According to its website, the church was founded 1885, when sixteen people met in a home to organize a new
church. As the church grew the still small congregation moved the church into several other buildings before it was moved to its current location near downtown Clearwater. The church nave was extended later to its current size to include a balcony (where the organ console sits) and an increase in the seating capacity.

When Saint Paul's School first opened in 1968, classes were housed at the church.

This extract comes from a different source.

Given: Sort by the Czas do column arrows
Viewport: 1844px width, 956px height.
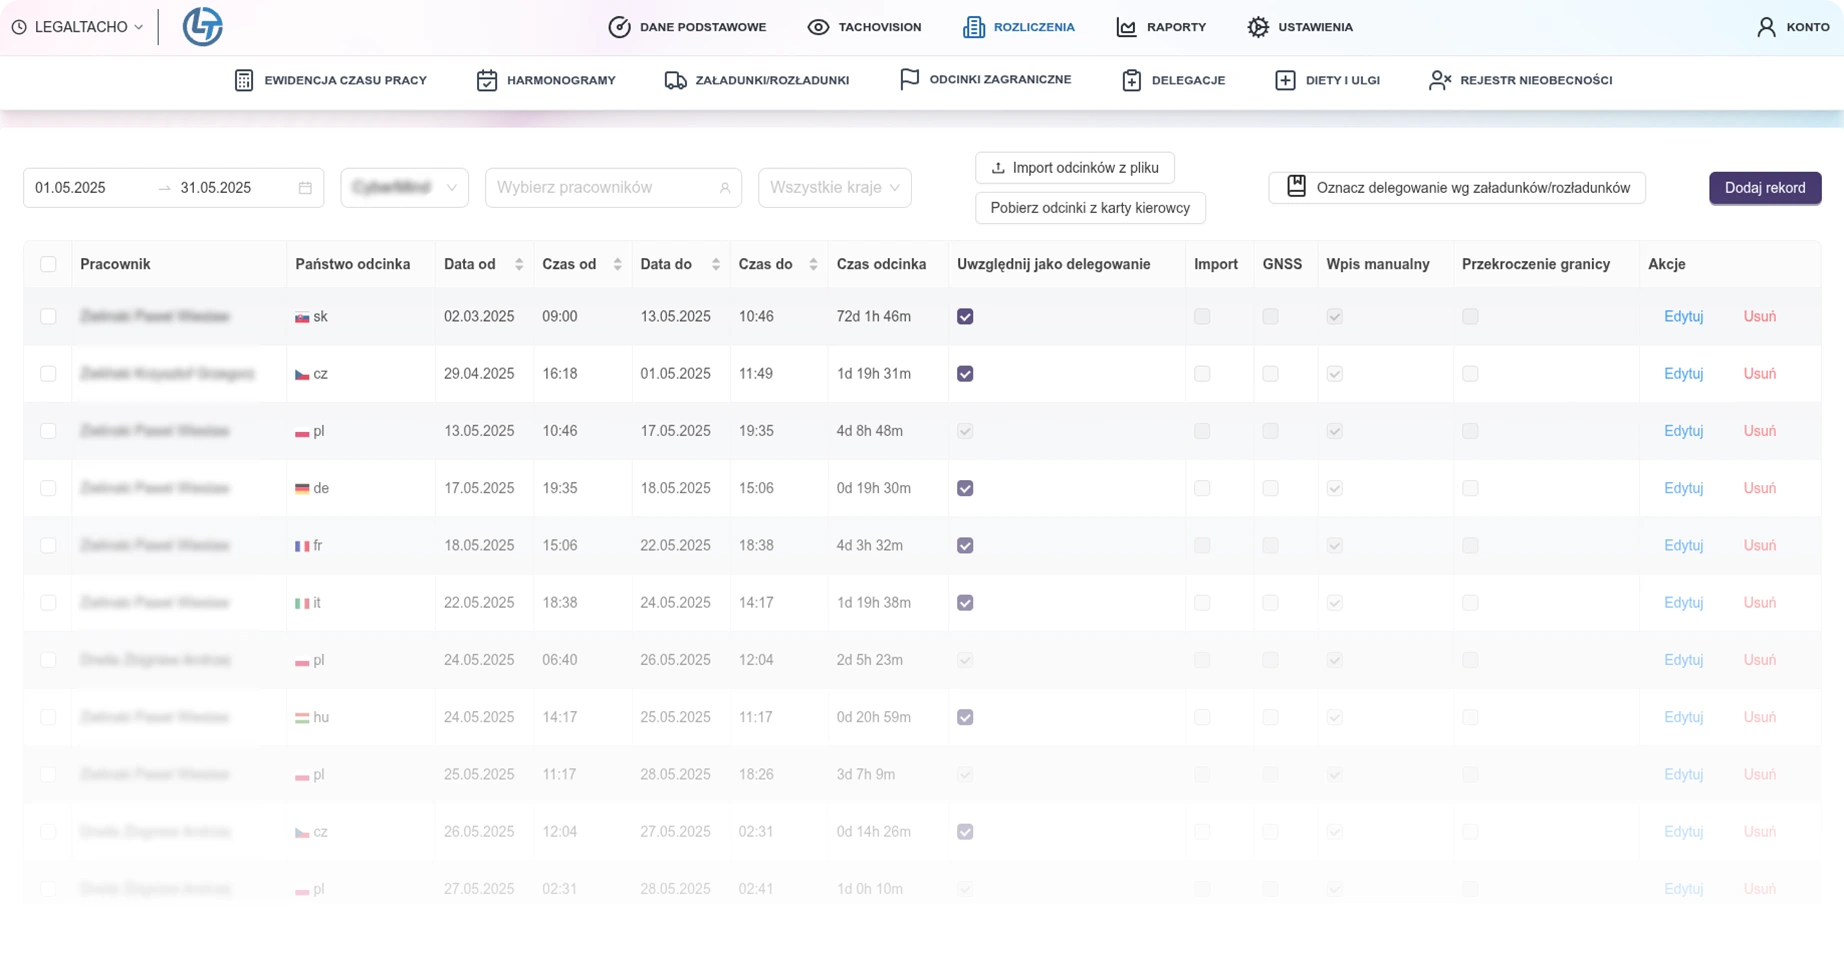Looking at the screenshot, I should [813, 264].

In 1982, church member Larry Dimmit donated the Betty Jane Dimmit Memorial Carillon, composed of 49 cast bronze bells from the Royal Eijsbouts bell foundry in the Netherlands, which was installed on Dec. 5 of that year. The bells are now played at least weekly before or after church services, although in the 2001 Christmas season, the bells were played daily in remembrance of the September 11, 2001 attacks.

In 2003 the church installed a new pipe organ by Orgues Létourneau, which is the ninth largest in Florida (by number of ranks) with 4,182 pipes (3,235 in the Gallery and 947 in the Chancel) and 78 ranks.

The church currently lists approximately 285 families as members. As of 2006, Carol Schwenke, the first woman to be ordained a priest in the Episcopal Diocese of Southwest Florida, serves as Sunday assistant.

==Unique events==
The church is unique in Pinellas County for offering The Alpha Marriage Course.

==Outreach==

The church is a focal point for several outreach programs.
- SHARE (Self-Help and Resource Exchange) program
- RCS (Religious Community Services)
- Habitat for Humanity - The church in September 2006 helped fund and has begun to help build a house in Clearwater

The church also participates in various Episcopal charities, such as the Episcopal Relief and Development program. The church regularly participates in "mission trips;" in 2004 and 2005, parishioners went to the Dominican Republic to help reconstruct a church, and from 1999–2002, the Ascension senior youth group went to the Wind River Indian Reservation to repair a decrepit fellowship center.